Sei mesi più tardi la sua versione è cambiata in maniera radicale, all’indomani della pubblicazione proprio sul Quotidiano di una pagina intera dedicata ai sospetti degli investigatori su quei francobolli. Ecco dunque tornarle alla memoria la fornitura in questione mentre al posto degli assicuratori e dei responsabili dell’impresa di pulizie si sono materializzati «funzionari e dipendenti della Regione Basilicata» non meglio precisati.

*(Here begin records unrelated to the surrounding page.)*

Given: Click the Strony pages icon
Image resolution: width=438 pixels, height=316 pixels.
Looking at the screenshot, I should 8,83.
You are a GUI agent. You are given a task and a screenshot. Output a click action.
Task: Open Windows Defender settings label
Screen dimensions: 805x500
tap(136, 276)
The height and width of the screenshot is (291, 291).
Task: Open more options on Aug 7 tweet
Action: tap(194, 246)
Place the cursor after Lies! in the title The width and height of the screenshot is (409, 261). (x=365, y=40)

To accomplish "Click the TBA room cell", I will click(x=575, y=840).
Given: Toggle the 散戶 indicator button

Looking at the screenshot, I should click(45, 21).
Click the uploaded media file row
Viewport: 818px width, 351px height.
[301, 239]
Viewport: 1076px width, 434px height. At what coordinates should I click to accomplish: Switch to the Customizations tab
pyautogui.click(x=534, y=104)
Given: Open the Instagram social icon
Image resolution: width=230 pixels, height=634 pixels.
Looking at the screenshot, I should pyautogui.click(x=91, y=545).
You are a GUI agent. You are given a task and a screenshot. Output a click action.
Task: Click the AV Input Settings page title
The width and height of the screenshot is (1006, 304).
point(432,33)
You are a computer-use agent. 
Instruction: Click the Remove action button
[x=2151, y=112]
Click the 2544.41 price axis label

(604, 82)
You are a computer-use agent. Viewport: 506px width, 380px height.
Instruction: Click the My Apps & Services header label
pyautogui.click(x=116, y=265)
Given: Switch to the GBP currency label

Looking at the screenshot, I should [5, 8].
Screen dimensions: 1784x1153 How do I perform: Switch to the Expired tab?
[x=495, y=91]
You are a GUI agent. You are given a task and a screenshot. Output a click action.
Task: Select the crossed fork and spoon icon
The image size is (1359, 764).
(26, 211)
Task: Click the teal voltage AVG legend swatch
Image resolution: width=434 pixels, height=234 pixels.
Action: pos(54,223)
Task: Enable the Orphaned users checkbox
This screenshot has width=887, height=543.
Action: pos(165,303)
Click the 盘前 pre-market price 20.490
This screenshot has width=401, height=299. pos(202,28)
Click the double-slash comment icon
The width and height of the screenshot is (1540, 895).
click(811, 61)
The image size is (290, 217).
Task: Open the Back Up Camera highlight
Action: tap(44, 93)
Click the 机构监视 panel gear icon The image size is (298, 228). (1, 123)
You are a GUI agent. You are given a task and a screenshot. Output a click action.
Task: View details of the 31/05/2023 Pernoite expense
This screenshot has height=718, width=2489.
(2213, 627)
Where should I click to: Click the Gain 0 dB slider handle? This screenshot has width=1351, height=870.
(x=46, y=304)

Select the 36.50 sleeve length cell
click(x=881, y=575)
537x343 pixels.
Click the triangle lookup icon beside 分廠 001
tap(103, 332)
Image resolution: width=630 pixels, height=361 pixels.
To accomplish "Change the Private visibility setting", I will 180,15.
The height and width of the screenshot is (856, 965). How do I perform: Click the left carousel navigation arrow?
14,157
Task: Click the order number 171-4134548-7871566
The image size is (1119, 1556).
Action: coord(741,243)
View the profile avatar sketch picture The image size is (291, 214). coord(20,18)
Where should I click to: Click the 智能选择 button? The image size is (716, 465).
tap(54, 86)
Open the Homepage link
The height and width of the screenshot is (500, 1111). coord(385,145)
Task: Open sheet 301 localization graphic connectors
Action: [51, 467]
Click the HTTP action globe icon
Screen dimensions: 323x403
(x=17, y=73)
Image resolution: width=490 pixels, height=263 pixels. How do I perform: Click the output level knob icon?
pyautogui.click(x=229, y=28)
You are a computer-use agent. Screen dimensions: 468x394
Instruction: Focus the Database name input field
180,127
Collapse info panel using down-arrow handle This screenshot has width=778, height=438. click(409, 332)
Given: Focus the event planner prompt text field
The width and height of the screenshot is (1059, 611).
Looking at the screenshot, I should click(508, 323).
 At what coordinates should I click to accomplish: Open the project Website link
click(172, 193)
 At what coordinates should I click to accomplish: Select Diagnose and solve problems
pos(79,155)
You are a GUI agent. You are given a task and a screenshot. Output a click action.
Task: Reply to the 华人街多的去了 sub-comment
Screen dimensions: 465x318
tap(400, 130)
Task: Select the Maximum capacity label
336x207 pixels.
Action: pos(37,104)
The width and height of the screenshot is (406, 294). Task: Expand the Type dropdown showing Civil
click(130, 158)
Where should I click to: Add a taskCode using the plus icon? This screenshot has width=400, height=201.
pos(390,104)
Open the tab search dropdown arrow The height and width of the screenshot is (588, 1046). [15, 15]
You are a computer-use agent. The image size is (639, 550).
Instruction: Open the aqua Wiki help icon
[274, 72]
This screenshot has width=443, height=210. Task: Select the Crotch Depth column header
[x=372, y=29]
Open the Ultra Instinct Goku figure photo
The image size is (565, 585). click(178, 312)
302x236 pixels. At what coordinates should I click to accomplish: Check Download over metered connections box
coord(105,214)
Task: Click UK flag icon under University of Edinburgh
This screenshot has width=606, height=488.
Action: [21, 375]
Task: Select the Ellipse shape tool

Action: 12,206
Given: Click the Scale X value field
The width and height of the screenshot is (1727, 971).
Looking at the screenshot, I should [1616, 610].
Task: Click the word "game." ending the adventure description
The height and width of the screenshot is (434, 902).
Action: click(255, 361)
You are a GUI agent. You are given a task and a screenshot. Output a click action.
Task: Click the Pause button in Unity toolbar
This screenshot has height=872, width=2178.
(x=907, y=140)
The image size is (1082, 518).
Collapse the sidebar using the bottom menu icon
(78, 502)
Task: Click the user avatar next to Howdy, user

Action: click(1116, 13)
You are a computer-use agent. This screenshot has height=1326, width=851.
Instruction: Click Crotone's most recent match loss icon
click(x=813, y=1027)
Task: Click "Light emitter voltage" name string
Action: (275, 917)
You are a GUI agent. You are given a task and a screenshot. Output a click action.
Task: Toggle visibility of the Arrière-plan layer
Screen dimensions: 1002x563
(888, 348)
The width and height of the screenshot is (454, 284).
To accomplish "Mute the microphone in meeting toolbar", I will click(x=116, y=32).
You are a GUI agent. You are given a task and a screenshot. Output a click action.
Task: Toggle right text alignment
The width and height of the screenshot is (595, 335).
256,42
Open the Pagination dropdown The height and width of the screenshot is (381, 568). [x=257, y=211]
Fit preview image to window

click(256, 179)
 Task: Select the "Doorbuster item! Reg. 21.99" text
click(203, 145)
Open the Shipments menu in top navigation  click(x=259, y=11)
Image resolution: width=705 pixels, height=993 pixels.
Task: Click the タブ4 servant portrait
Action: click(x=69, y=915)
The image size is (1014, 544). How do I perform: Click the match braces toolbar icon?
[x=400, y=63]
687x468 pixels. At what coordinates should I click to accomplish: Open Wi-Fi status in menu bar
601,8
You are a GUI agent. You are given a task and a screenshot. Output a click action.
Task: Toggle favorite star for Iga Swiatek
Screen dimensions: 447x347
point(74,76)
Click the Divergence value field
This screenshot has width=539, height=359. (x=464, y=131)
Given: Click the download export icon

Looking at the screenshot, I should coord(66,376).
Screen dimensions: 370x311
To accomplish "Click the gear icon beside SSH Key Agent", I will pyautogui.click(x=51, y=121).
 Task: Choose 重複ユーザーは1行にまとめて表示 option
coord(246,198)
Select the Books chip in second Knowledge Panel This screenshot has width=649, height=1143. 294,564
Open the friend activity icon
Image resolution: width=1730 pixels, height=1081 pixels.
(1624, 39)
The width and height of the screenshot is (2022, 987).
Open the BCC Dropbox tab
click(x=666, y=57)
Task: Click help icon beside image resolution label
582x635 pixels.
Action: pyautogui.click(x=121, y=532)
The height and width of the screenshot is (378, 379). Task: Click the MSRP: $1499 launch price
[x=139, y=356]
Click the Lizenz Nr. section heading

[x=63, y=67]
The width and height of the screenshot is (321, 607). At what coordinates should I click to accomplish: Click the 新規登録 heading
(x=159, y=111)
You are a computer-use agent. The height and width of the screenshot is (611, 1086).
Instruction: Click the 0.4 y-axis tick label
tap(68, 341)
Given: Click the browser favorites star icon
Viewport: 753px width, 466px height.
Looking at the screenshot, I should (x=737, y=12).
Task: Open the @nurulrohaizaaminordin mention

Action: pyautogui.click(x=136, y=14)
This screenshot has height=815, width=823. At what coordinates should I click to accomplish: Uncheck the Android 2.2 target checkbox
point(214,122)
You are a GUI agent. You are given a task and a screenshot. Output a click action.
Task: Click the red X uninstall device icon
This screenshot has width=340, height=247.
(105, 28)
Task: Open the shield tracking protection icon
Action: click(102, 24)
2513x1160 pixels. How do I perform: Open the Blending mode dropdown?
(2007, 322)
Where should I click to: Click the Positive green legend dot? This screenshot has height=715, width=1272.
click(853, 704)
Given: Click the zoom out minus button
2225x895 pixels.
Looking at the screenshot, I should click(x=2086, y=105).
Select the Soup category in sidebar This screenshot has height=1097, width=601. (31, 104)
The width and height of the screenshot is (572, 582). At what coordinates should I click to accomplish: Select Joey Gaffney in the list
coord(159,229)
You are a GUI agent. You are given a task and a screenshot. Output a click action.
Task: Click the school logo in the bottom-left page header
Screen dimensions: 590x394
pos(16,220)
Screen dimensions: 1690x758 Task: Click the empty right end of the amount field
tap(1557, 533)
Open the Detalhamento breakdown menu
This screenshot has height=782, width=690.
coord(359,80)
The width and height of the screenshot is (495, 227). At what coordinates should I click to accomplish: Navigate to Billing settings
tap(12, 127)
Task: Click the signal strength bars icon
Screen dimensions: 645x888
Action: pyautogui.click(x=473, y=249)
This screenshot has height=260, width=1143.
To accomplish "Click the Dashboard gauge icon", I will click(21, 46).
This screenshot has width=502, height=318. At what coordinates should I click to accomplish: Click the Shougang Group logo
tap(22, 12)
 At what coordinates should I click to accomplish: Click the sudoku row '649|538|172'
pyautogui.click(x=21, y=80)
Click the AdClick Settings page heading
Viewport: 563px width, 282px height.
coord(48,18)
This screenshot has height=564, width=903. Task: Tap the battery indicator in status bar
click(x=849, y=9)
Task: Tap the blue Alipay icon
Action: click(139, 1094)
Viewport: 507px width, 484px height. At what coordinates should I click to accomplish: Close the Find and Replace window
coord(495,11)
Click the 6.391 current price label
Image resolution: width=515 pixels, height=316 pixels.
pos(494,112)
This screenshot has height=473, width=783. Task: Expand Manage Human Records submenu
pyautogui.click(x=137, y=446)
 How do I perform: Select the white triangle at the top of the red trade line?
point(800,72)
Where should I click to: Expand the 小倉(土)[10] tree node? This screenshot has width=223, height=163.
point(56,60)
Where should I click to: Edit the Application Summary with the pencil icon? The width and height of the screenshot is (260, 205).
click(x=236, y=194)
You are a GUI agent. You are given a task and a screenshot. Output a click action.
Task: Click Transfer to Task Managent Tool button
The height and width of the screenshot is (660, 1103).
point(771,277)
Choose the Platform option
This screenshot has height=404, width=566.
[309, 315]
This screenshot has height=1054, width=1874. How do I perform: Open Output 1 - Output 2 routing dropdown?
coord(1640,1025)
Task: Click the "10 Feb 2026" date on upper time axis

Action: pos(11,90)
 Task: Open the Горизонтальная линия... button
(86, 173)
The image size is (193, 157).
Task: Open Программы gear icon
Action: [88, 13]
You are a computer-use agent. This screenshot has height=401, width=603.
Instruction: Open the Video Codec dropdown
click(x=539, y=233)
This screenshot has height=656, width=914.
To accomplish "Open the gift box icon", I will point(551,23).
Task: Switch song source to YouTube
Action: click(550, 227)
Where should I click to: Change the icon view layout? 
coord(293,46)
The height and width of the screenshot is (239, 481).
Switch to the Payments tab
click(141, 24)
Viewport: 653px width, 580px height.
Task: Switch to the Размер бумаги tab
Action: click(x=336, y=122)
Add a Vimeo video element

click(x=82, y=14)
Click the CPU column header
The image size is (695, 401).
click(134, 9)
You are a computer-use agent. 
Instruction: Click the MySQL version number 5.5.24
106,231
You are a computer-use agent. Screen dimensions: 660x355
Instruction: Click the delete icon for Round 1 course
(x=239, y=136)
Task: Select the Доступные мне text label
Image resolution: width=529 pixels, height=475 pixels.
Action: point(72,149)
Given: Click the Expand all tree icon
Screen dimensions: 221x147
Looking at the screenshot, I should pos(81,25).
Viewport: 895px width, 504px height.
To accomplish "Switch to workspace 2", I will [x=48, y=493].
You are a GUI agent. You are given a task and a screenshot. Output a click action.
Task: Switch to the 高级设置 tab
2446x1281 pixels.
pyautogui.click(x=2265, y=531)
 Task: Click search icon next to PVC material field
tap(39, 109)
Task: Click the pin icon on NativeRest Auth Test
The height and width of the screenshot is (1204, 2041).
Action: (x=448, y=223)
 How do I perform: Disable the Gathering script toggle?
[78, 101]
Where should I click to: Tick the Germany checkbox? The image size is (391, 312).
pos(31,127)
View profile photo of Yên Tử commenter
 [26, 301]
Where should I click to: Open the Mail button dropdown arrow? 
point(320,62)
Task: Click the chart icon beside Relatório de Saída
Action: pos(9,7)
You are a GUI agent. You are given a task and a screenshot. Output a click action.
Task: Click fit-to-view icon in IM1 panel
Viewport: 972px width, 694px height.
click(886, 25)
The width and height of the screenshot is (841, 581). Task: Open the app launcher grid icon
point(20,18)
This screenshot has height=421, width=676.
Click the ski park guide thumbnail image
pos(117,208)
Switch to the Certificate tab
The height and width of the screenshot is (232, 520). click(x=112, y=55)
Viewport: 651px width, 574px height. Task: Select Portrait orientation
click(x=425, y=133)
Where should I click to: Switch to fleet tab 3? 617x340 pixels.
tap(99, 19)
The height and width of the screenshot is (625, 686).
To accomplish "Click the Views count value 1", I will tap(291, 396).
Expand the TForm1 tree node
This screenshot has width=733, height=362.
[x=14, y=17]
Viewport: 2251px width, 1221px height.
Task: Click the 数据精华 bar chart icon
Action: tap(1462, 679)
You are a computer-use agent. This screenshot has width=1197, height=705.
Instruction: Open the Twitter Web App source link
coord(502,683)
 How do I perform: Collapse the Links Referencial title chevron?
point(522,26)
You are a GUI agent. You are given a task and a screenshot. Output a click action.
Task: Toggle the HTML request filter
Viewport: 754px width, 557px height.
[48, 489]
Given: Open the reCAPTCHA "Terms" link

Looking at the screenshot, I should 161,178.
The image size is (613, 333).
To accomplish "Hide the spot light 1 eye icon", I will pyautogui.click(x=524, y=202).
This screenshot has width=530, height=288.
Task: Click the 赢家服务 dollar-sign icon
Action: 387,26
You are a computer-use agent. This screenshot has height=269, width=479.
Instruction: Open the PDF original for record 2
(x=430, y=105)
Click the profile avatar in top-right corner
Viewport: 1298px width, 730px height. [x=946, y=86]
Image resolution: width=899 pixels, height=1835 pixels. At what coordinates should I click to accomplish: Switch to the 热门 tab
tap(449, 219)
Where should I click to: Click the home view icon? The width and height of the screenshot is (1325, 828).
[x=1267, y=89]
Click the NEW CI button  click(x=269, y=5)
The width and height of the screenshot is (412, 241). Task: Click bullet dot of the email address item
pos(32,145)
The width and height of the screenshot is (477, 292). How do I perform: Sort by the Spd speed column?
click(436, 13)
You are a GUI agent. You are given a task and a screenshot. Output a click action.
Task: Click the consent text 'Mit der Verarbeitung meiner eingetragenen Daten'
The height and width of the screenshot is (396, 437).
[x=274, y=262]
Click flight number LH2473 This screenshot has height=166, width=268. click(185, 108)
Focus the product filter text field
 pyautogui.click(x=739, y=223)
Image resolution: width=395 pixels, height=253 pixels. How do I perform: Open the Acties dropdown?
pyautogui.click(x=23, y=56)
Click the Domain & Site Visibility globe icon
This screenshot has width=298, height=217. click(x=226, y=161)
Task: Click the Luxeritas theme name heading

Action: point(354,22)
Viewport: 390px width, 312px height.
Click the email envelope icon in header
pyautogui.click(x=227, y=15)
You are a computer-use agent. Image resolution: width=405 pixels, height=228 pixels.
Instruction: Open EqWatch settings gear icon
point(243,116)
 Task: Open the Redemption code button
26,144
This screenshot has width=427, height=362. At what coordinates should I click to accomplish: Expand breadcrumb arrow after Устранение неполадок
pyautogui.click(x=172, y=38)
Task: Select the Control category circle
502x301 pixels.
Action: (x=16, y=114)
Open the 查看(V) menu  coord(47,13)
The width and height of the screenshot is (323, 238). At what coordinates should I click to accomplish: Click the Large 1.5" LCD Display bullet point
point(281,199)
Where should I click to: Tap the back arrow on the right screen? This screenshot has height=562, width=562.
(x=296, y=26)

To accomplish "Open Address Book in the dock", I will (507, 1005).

Quanto all’entità e al fatto che non fosse giustificata dagli acquisti effettuati da Poste Italiane, a novembre aveva dichiarato che «è capitato pochissime volte che il cliente mi avesse chiesto una quantità di francobolli di cui non ero in possesso e ho chiesto a mio padre di prestarmene il necessario; comunque sempre quantitativi nell’ordine di 100 francobolli in media e mai di gran lunga di ordine superiore». Mentre lo scorso 10 maggio è arrivata la certezza che a passarglieli in quelle quantità di molto superiori ai 100, si parla di 4/500 francobolli per ognuna delle 6 fatture contestate, era stato il padre, Francesco Marino titolare di un’altra tabaccheria sempre a Potenza.
Anche quest’ultimo, sentito a sua volta prima a novembre e poi a maggio, ha cambiato versione sul punto. Così dove diceva di non ricordare con esattezza quanti ne avesse ceduti alla figlia («forse qualche centinaio di francobolli ma sicuramente meno di mille») è arrivata l’ammissione di aver «provveduto» a prestargliene «almeno un migliaio di unità per volta».
Ma perché tutto questo? Perché esporsi spedendo una lettera ai magistrati per contraddire un verbale sottoscritto mesi prima? Questo nell’avviso di garanzia gli investigatori non lo spiegano, ma il fatto che l’accusa sia rivolta soltanto a loro due significa che elementi per individuare complici o suggeritori non ne hanno. D’altronde se si parla di false informazioni ai pm con l’aggravante di averle rese per assicurare ad altri l’impunità ci si trova davanti a un caso particolare di favoreggiamento. Perciò a loro basta dimostrare che chi lo ha compiuto avesse «la cosciente volontà di prestare soccorso, attraverso lo sviamento delle attività di indagine e di ricerca, all’autore di un reato precedentemente commesso». Così recita la migliore giurisprudenza in materia. Niente di più. Se poi ci fosse qualcosa di più le accuse sarebbero ben diverse.
Insomma un caso sul caso, nato con la lettera spedita agli investigatori e cresciuto con la convocazione di Marino figlia e Marino padre negli uffici della procura della Repubblica per un secondo interrogatorio. Già allora per entrambi sarebbero partiti gli avvertimenti di rito, quelli che si fanno quando qualcuno viene sentito come persona informata sui fatti ma comincia a dire cose che potrebbero compromettere la sua posizione. Eppure nella loro retromarcia sono stati inflessibili. E non era difficile nemmeno immaginare quello che sarebbe successo.